The composition of the fragments does not reflect their stoichiometry, but an excess of sugar molecules was added at the boundary of the structure to attain full coordination of the metal. Fragment1 in Fig. 4[link] is selected by cutting the crystal along the 1D Ca–furan­ose chain and is composed of three calcium ions, eight 2-D-galactose molecules, six anions (Br or I) and six water molecules, while Fragment2 in Fig. 5[link] is obtained by cutting the crystal along two parallel Ca–furan­ose chains, connected through several hydrogen bonds, and is composed of three calcium ions, seven 2-D-galactose mol­ecules, six anions (Br or I) and six water molecules. Since sucrose is the usual reference compound for SHG measurements, the same types of calculation were carried out on a model of bulk sucrose, composed of four sucrose units. The atomic coordinates of sucrose were obtained from the Cambridge Structural Database (CSD; Russo et al., 2013[Russo, L., Gražulis, S. & Bagdziunas, G. (2013). Personal communication to the Crystallography Open Database (COD, http://www.crystallography.net/) with reference number 3500015.]). All geometries were re-optimized at the B3LYP level of theory to obtain the corresponding minima.

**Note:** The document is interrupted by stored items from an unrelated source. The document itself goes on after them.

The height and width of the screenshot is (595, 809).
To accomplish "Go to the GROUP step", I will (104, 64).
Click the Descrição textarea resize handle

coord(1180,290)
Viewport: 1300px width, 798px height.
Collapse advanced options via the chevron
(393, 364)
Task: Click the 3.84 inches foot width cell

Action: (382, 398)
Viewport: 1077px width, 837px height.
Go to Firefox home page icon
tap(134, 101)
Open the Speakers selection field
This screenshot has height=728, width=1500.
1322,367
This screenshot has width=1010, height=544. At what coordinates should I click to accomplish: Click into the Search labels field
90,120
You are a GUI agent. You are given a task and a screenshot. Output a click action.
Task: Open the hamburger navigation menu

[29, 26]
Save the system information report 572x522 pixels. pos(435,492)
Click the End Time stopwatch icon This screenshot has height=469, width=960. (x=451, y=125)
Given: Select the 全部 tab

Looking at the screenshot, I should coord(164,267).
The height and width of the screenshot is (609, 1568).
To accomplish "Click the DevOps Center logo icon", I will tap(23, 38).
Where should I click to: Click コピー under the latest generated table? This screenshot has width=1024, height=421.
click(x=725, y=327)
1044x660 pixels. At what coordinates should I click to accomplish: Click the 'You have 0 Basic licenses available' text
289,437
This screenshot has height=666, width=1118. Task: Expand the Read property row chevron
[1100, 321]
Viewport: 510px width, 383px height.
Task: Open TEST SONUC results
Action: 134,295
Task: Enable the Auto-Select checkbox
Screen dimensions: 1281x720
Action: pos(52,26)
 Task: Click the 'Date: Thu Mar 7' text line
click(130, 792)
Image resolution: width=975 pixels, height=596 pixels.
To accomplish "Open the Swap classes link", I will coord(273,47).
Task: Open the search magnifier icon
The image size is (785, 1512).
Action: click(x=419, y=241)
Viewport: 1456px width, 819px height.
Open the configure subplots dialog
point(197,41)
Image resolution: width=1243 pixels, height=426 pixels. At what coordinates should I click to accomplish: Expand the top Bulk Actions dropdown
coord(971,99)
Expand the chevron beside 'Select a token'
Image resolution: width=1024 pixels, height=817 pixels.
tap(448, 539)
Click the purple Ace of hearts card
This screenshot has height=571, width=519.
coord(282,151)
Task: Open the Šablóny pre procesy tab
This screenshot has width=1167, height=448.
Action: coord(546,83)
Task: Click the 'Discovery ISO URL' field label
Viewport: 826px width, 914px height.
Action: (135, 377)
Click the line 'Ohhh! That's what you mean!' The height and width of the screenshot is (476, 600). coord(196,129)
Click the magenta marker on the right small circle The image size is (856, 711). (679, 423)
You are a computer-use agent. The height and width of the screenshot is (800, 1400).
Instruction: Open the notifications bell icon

Tables 2[link] and 3[link] show the most relevant geometric parameters compared with the corresponding X-ray data for the two fragments.

Table 2
Relevant distances (Å) around the metal atom in Fragment1 from X-ray data and B3LYP/6-31G(d) calculations

  CaDGalBr CaDGalI
  XRD B3LYP XRD B3LYP
Ca1—O1W 2.444 (7) 2.458 2.447 (8) 3.152
Ca1—O2B 2.491 (6) 2.520 2.478 (6) 2.534
Ca1—O2W 2.409 (7) 2.550 2.388 (7) 2.507
Ca1—O3A 2.471 (6) 2.586 2.468 (6) 2.556
Ca1—O3B 2.391 (6) 2.528 2.429 (6) 2.617
Ca1—O4A 2.466 (6) 2.548 2.471 (5) 2.541
Ca1—O4B1 2.414 (6) 2.474 2.415 (6) 2.460
Ca1—O5B1 2.504 (6) 3.100 2.500 (7) 2.554
Ca2+⋯Ca2+ (average) 9.665 8.048 11.162 8.767
Ca2+X (average) 5.207 4.568 5.805 5.133

Table 3
Relevant distances (Å) around the metal atom in Fragment2 from X-ray data and B3LYP/6-31G(d) calculations

  CaDGalBr CaDGalI
  XRD B3LYP XRD B3LYP
Ca1—O1W 2.444 (7) 2.511 2.447 (8) 2.516
Ca1—O2B 2.491 (6) 2.627 2.478 (6) 2.618
Ca1—O2W 2.409 (7) 2.487 2.388 (7) 2.499
Ca1—O3A 2.471 (6) 2.601 2.468 (6) 2.680
Ca1—O3B 2.391 (6) 2.486 2.429 (6) 2.472
Ca1—O4A 2.466 (6) 2.594 2.471 (5) 2.596
Ca1—O4B1 2.414 (6) 2.493 2.415 (6) 2.497
Ca1—O5B1 2.504 (6) 2.710 2.500 (7) 2.687
Ca2+⋯Ca2+ (average) 7.503 6.492 7.638 6.417
Ca2+X (average) 4.968 4.370 5.508 4.363

As expected, the optimized structural parameters show deviations from the corresponding X-ray data, probably due to the small size of the computed fragments, which involve a certain degree of asymmetry with respect to the crystal. The most relevant differences between the X-ray data and the theoretical calculations are found in the bonds between Ca2+ and the coordinated O atoms and range from 0.01 Å to a maximum of 0.59 Å in the CaDGalBr Fragment1. In Fragment2, the bond differences are smaller and range from 0.07 Å to a maximum of 0.20 Å. The same trend is observed in the CaDGalI complex, where the differences range from 0.04 to 0.69 Å in Fragment1 and decrease in Fragment2, ranging from 0.05 to 0.21 Å. Greater differences are observed in the distances between the Ca2+ ions and between Ca cations and X anions: the differences in the Ca2+⋯Ca2+ distances range from a minimum of 1.0 Å to 2.4 Å and in the Ca2+X distances from 0.6 to 1.1 Å. The differences between the experimental and theoretical calculation results are probably caused by the difficulty that DFT with double-ζ basis sets has to describe the non-covalently bound entities.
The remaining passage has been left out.